When TPA last came up for a vote, both Sen. Jeff Sessions (R-AL) and I introduced amendments that would have barred fast-track treatment for any trade agreement that attempted to impact immigration law. Two other Republican senators objected, and we were both denied votes on our amendments. Instead, the House inserted substantially weaker language in related legislation.
At the time that Sessions and I introduced our amendments, many said our fears were unfounded. But now we have far more reason to be concerned.
Second, TPA’s progress through the House and Senate appears to have been made possible by secret deals between Republican Leadership and the Democrats.
When TPA first came up for a vote in the Senate, it was blocked by a group of senators, led by Sen. Maria Cantwell (D-WA) and Sen. Lindsey Graham (R-SC), both of whom were conditioning their support on the unrelated objective of reauthorizing the Export-Import Bank.
The Ex-Im Bank is a classic example of corporate welfare. It is cronyism at its worst, with U.S. taxpayers guaranteeing billions of dollars in loans for sketchy buyers in foreign nations. Ex-Im is scheduled to wind down on June 30. But powerful lobbyists in Washington want to keep the money flowing.
After witnessing several senators huddle on the floor the day of the TPA vote, I suspected that to get their votes on TPA, Republican Leadership had promised supporters of Ex-Im a vote to reauthorize the bank before it winds down.

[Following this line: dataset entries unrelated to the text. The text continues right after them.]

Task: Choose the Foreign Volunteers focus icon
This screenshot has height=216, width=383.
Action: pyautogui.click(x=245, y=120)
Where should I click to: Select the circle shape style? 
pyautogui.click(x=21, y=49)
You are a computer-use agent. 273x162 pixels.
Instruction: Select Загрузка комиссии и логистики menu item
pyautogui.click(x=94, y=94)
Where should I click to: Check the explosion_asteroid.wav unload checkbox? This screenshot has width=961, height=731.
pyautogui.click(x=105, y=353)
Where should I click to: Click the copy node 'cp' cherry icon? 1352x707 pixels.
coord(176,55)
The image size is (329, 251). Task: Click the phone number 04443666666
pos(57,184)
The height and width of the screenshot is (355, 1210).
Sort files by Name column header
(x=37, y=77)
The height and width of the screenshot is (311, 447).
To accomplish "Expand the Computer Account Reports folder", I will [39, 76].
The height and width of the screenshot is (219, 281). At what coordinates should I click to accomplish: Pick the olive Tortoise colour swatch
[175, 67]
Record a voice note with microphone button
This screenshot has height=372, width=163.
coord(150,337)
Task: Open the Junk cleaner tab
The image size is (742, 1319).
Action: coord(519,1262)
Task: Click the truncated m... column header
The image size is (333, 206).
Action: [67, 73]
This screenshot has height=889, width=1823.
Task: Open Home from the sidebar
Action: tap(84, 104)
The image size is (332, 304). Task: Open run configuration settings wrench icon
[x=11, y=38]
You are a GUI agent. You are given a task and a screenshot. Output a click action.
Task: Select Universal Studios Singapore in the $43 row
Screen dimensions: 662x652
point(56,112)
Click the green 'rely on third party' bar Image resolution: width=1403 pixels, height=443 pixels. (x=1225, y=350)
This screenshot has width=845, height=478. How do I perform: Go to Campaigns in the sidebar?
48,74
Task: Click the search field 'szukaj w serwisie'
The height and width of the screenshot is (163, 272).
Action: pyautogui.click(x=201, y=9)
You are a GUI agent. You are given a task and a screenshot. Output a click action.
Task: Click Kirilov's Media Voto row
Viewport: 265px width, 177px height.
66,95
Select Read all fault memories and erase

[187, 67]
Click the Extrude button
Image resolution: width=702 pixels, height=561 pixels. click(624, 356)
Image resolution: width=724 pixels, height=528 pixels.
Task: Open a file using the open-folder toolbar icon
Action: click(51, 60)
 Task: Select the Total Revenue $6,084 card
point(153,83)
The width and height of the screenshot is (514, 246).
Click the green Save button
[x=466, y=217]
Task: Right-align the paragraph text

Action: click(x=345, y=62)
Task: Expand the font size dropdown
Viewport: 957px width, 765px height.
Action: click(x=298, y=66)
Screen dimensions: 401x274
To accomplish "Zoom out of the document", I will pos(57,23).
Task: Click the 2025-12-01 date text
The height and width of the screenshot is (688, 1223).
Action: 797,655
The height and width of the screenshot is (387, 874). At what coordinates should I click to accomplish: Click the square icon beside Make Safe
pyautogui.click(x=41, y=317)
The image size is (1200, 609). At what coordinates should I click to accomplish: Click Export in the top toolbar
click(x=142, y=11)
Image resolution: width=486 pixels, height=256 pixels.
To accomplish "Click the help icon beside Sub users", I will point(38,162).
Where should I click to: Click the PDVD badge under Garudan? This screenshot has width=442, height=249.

At lunch that day, I asked Majority Leader Sen. Mitch McConnell (R-KY) what precise deal had been cut to pass TPA. Visibly irritated, he told me and all my Republican colleagues that there was no deal whatsoever; rather, he simply told them they could use the ordinary rules to offer whatever amendments they wanted on future legislation.
Taking McConnell at his word that there was no deal on Ex-Im, I voted yes on TPA because I believe the U.S. generally benefits from free trade, and without TPA historically there have been no free-trade agreements.
But then the vote went to the House.
At that point a group of House conservatives went to Speaker Boehner and said they could support TPA if Boehner agreed not to cut a deal with Democrats on Ex-Im, and just let the bank expire.
Boehner declined. Instead, it appears he made the deal with Democrats, presumably tossing in the Ex-Im Bank and also increasing tax penalties on businesses.
Moreover, the Speaker punished conservatives, wrongly stripping Rep. Mark Meadows (R-NC) of his subcommittee chairmanship, and reportedly threatening to strip other conservatives of their chairmanships as well.
Why does Republican Leadership always give in to the Democrats? Why does Leadership always disregard the promises made to the conservative grassroots?
Enough is enough. I cannot vote for TPA unless McConnell and Boehner both commit publicly to allow the Ex-Im Bank to expire—and stay expired. And, Congress must also pass the Cruz-Sessions amendments to TPA to ensure that no trade agreement can try to back-door changes to our immigration laws. Otherwise, I will have no choice but to vote no.
There’s too much corporate welfare, too much cronyism and corrupt dealmaking, by the Washington cartel. For too long, career politicians in both parties have supported government of the lobbyist, by the lobbyist, and for the lobbyist – at the expense of the taxpayers. It’s a time for truth. And a time to honor our commitments to the voters.